Satu yang menjatuhkan untuk saya, the story is much too shallow. Film - film petualangan yang saya sebutkan diatas sebenarnya juga bukan film yang sangat penuh makna. Tapi masih banyak cabang dari petualangan tersebut yang membuat kita penasaran untuk mengikutinya. Untuk saya, POP masih tidak bisa membuat saya merasa seperti itu.

Dan endingnya terasa dipaksakan. Jika ingin membandingkan jalan cerita film dan gamenya, ironisnya gamenya jauh lebih unggul. Jalan cerita gamenya penuh intrik, dan endingnya bittersweet tapi begitu saya menamatkannya saya merasa inilah ending yang pas. Filmnya tidak begitu. Endingnya terasa dipaksakan agar memuaskan penonton. Penonton sekarang tidak bodoh, dan membuat ending yang tidak berakhir dengan baik tapi berakhir dengan pas tidak akan membuat penonton kecewa.

Overall, it's a popcorn movie through and through.

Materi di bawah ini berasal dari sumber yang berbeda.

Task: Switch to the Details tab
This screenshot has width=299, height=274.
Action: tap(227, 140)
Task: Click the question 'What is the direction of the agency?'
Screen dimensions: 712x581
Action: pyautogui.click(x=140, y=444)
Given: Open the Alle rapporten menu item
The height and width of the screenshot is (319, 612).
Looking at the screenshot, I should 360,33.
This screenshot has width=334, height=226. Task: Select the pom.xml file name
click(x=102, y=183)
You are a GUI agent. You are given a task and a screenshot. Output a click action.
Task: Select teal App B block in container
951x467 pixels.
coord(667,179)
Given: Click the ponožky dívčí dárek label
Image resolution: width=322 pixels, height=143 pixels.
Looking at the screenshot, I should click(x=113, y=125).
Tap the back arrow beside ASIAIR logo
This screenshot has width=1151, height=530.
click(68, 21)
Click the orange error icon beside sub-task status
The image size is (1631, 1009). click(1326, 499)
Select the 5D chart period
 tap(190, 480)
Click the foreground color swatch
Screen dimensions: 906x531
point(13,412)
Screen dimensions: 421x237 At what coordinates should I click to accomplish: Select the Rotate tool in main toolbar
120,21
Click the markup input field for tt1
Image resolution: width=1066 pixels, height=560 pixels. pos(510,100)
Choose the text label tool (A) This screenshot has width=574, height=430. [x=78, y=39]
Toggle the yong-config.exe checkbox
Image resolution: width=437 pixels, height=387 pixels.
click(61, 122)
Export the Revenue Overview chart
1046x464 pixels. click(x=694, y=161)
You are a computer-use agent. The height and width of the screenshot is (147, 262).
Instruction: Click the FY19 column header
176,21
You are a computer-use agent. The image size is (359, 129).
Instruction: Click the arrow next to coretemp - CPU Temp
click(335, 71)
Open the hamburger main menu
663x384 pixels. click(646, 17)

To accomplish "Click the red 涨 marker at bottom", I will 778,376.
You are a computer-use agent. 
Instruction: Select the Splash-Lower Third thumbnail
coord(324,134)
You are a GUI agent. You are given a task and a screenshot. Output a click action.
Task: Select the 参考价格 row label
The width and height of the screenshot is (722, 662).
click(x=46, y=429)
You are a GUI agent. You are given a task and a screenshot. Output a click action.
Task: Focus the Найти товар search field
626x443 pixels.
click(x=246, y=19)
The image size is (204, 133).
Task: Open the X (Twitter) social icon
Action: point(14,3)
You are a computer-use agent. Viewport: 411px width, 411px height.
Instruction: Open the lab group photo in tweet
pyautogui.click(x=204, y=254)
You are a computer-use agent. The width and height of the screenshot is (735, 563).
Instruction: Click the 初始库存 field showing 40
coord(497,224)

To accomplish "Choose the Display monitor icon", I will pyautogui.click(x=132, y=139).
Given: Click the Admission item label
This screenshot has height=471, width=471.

POP adalah sebuah film adventure yang menghibur dengan jalan cerita yang ringan dan adegan action yang memukau tapi hanya itu saja. Dengan setting yang sama, saya jauh lebih recommend The Mummy. Sebenarnya saya terhibur nonton POP, tapi cuma itu saja : terhibur. Anda tidak akan rugi menonton POP, tapi film ini juga ga akan blow your mind. So, your choice.